Первый – тем, что в нем Павловский ставит все, что делал, на одну доску. Уничтожение свободы в России имеет для него тот же вес, что и любой другой нехороший поступок – например, соврать другу или нагрубить жене. Можно, конечно, спросить: "А почему вы не допускаете, что для Павловского каждая мелочь имеет огромный моральный вес?" Но это будет лукавством. Если бы все плохие слова ложились на его совесть тяжелым камнем, он давно бы оделся в рубище и ушел в отшельники, спасать душу. Тут мы явно имеем дело с обратным: тот факт, что человек, которого он привел к власти, рассорил страну со всем миром и сажает людей в тюрьму за участие в митингах, для Павловского является такой же мелочью, как неосторожное слово.

Второй ответ еще хуже. На выборах 2000 года Путин набрал 39 миллионов голосов – при том, что в России тогда было 109 миллионов избирателей. 70 миллионов человек, которые не захотели поддерживать Путина, в трактовке Павловского – "почти не было". Эти люди для него не существуют. Но хуже всего даже не это, а то, что Павловский пытается размазать свою вину равномерно по всему населению России. Забудем на секунду о 70 миллионах не голосовавших за Путина. Поговорим о тех 39, которые за него голосовали. По мнению Павловского (так следует из его слов), и те обманутые избиратели, которые, проголосовав за Путина, получили совсем не то, на что они рассчитывали, и он, обманувший этих избирателей политтехнолог, несут одинаковую вину за случившееся.

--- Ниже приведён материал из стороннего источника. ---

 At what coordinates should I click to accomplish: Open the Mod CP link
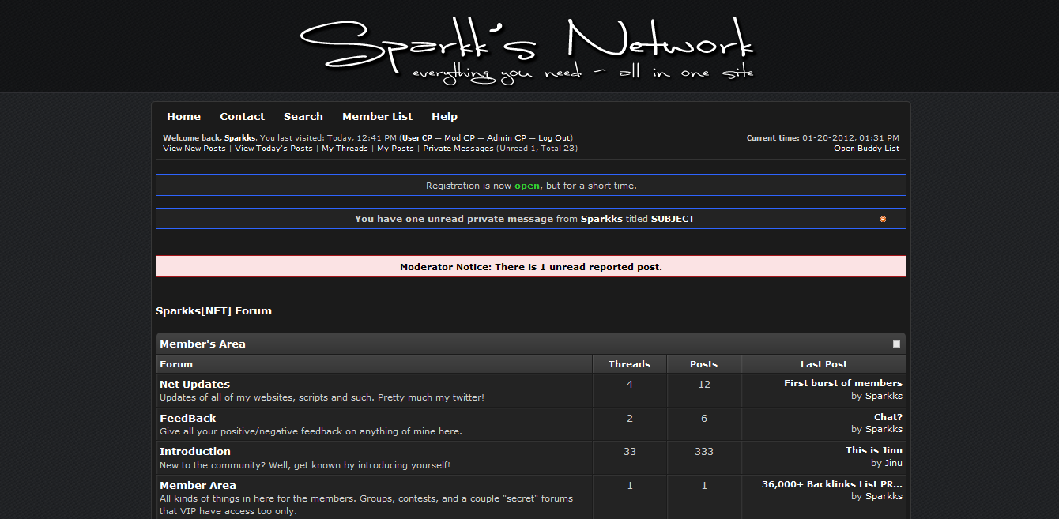(x=458, y=138)
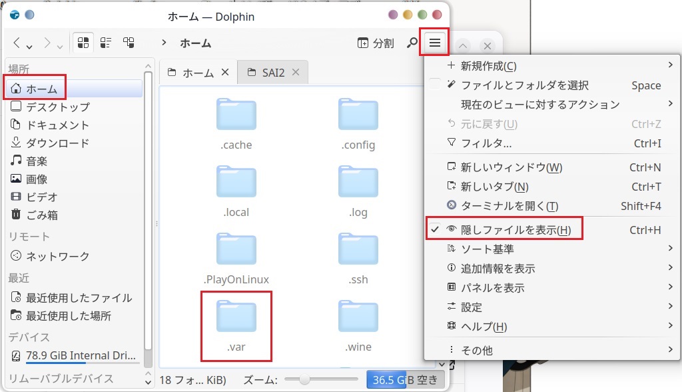This screenshot has height=392, width=682.
Task: Expand the ソート基準 submenu
Action: click(x=487, y=249)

Эти ответы – не смиренное признание вины и не горделивое ее отрицание. Это попытка ускользнуть, вывернуться, заболтать: "Что я? Что я? Чуть что – сразу я! Все так делали!".

И последний вопрос:

– А какой ответ вас устроит?

– Тут каждый должен говорить за себя. По моему личному мнению, Павловский сделал столько плохого, что на другую чашу весов должно быть брошено очень и очень много. Не знаю, что ему нужно сделать для того, чтобы уравновесить свои "заслуги", – лично организовать десяток массовых демонстраций протеста? Провести расследование деятельности всей российской верхушки, в духе расследования ФБК по Чайке? Отдать все свои деньги и время фонду помощи политзаключенным или детям-сиротам? Да, что-нибудь в этом роде.

Но и откровенное признание вины стало бы шагом в верном направлении.

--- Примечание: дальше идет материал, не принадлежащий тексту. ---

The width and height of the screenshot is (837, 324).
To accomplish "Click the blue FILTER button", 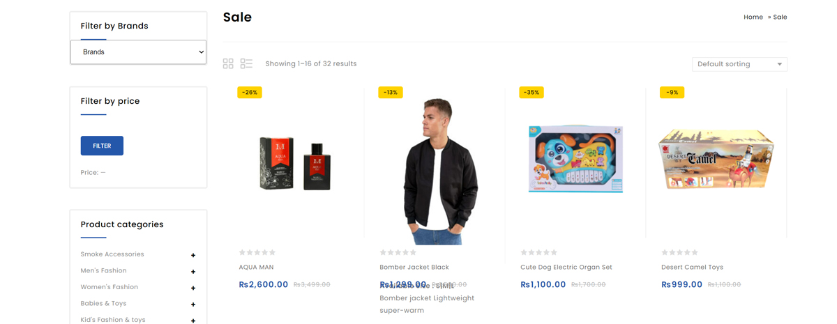I will 102,146.
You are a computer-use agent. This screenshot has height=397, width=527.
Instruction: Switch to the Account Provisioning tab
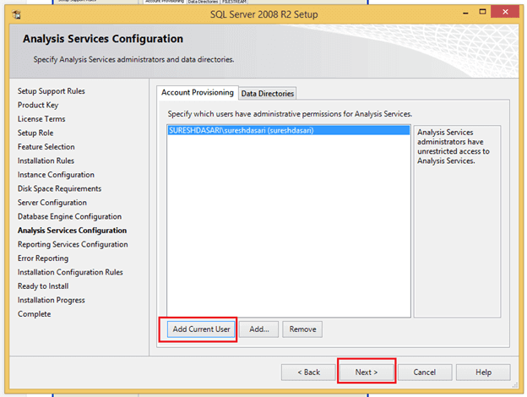[x=197, y=93]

Пока даже это не сделано, неприлично звать Павловского на интервью и не задавать ему острых вопросов. Неприлично позволять ему менять стороны как перчатки, избегать не только наказания, но даже публичного осуждения, сохранять себя "в обойме" и для тех, и для этих, встраиваться в любую систему и занимать в ней почетное положение. И да, задавать такие вопросы надо не только ему, а всем таким же, как он.

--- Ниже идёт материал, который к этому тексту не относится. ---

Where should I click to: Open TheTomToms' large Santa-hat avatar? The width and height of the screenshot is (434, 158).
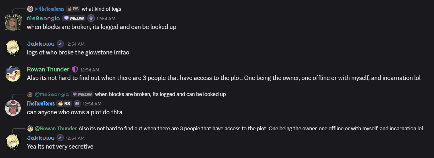click(x=13, y=108)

24 года назад, после развала советской тоталитарной системы, к власти пришли не борцы с режимом и даже не честные, ни в чем не замазанные люди, а представители второго и третьего эшелонов номенклатуры. Та же номенклатура правит Россией и сейчас.

Владимир Путин, с 1975 года в КГБ.

Сергей Иванов, с 1975 года в КГБ.

Александр Бортников, с 1975 года в КГБ.

Николай Патрушев, с 1975 года в КГБ.

Владимир Чуров, до 1991 года в КПСС.

Дмитрий Медведев, до 1991 года в КПСС.

Сергей Шойгу, с 1988 года на руководящей партийной работе.

Сергей Лавров, с 1976 года на руководящей должности в МИДе.

Александр Бастрыкин, с 1982 года секретарь Ленинградского горкома ВЛКСМ.

Валентина Матвиенко, с 1984 года на руководящей партийной работе.

Сергей Собянин, с 1984 года на руководящей партийной работе.

Как мало изменилось с 1984 года.

Когда-нибудь они потеряют власть. Но вместо них могут прийти другие, из второго эшелона той же самой команды, обслуживающий их сейчас персонал. Сначала они придут как эксперты в либеральные СМИ. Потом – как помощники мэров и депутатов. И, наконец, как члены правительства – и выше. И страна вновь скатится в колею, которая ведет на ту же свалку, в которой мы каждый раз оказываемся.

Не надо давать им еще один шанс. Они ничему не научились. Хочется верить, что мы ничего не забыли.